═════ FONTE ═════
Il 15 gennaio 1973 Steve Tyler e soci pubblicano il loro omonimo album d’esordio. Un pezzo di storia, l’inizio di un mito, il primo tassello di una delle più grandi Rock band degli Stati Unti d’America. Questo primo disco non è certamente un capolavoro, ma un ottimo vinile fatto di sonorità che ispireranno band è generazioni future.
La voce (stupenda e potente) di Steven Tyler non è ancora completamente formata mentre il sound del disco è un Rock con forti influenze Blues che offre una grande carica.
I migliori episodi sono indubbiamente rappresentati dalla Power Ballad Dream On (pezzo che in molti riconosceranno nella pubblicità Fastweb). Un lento stupendo carico di pathos nelle strofe toccanti e nel ritornello ripetuto all’ossesione da Tyler. Come è accaduto per molte altre perle degli Aerosmith, anche questo pezzo racchiude una storia molto personale che riguarda proprio Steven Tyler. Nell’autobiografia del gruppo, il frontman ha raccontato di aver scritto Dream On quando era un adolescente per parlare dei suoi sogni e del suo desiderio di trasformarli in realtà. “La musica di questa canzone è stata composta con un pianoforte verticale Steinway nel salotto del Trow Rico Lodge di Sunapee, circa quattro anni prima della nascita degli Aerosmith – ha detto – avevo 17-18 anni… era un motivetto che suonavo, non avrei mai immaginato che sarebbe diventata una canzone vera e propria o una cosa simile. Parla della necessità di continuare a sognare, fino a che i sogni diventano realtà”.
In un’altra intervista Tyler ha aggiunto: “È un brano che ho composto al piano quando ero un ragazzo e non sapevo nulla di come si componesse una canzone. Parla della fame di diventare qualcuno, del bisogno di sognare affinché i sogni si avverino – ha spiegato – questa canzone riassume la m***a che ti ritrovi ad affrontare quando entri a far parte di una nuova band. La maggior parte dei critici stroncò il nostro primo album accusandoci di copiare i Rolling Stones. Questo è uno dei motivi che hanno scatenato la mia rabbia contro i media, un sentimento che provo ancora oggi”.
Nella sua autobiografia intitolata Does The Noise In My Head Bother You?, Steven Tyler ha approfondito l’argomento, rivelando che è anche grazie a suo padre se ha iniziato a interessarsi alla musica. il suo papà, infatti, suonava il pianoforte e quando Steven era bambino era solito mettersi ad ascoltarlo seduto sotto lo strumento: “È così che è nata l’idea per Dream On”, ha raccontato.
Questa, inoltre, pare sia l’unica canzone in cui Tyler si sia sentito davvero sé stesso: lui era preoccupato della tonalità alta della sua voce, così cercò di abbassare il tono nelle canzoni del primo album, tranne in questa, dove utilizzò la sua “vera” voce.
═════ DATI REGISTRATI ═════
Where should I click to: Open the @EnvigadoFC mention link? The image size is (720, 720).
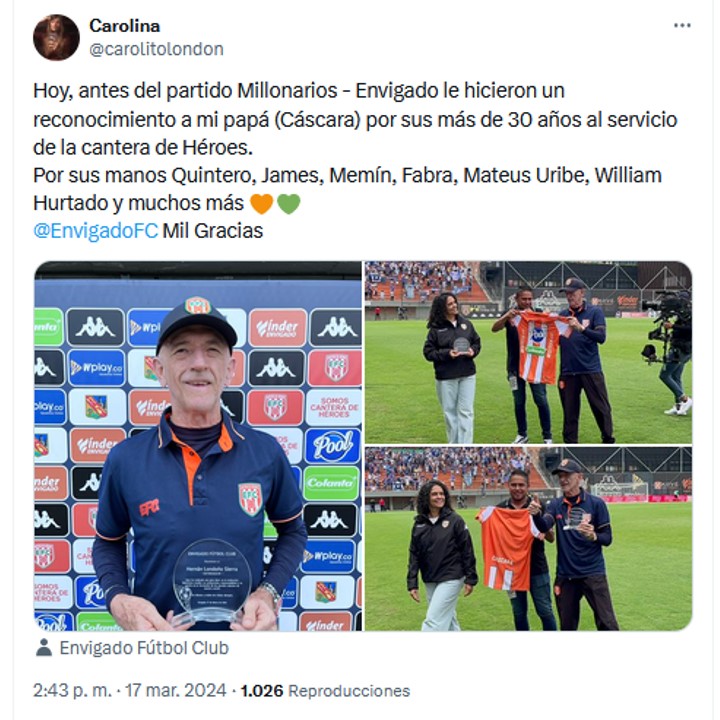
═════
> _ATTIVITÀ DA SVOLGERE_:
**a)** Secondo l'articolo sull'album d'esordio degli Aerosmith, con quale strumento e in quale luogo fu composta la musica di Dream On?
**b)** Proceda con la stesura dell'articolo sull'album d'esordio degli Aerosmith, riprendendo subito dopo l'ultima frase riportata.

> _RISULTATI_:
**a)** Con un pianoforte verticale Steinway, nel salotto del Trow Rico Lodge di Sunapee.

**b)**
Sebbene oggi sia una delle preferite dei fan degli Aerosmith, Dream On all’epoca non ottenne un grande successo e raggiunge solo la 59esima posizione nella classifica Billboard Hot 100 del 1973; solo nel 1976 riuscì a salire fino alla sesta posizione. La band è però molto affezionata a questo brano e lo inserisce in quasi tutte le scalette dei live, perché è una canzone che ancora oggi riesce a far emozionare il pubblico a ogni ascolto.
Mama Kin è invece una hit vera e propria con ritmi intriganti che colpiscono l’attenzione dell’ascoltatore assieme al riffing; non per niente questa song è stata coverizzata dai Guns N’ Roses.
Il brano di apertura Make It propone un rock scanzonato ed ignorante di grande appeal. Un pezzo cheha già in sé una buona parte di segnali aerosmithiani, cadenzati da scale blues di buon livello.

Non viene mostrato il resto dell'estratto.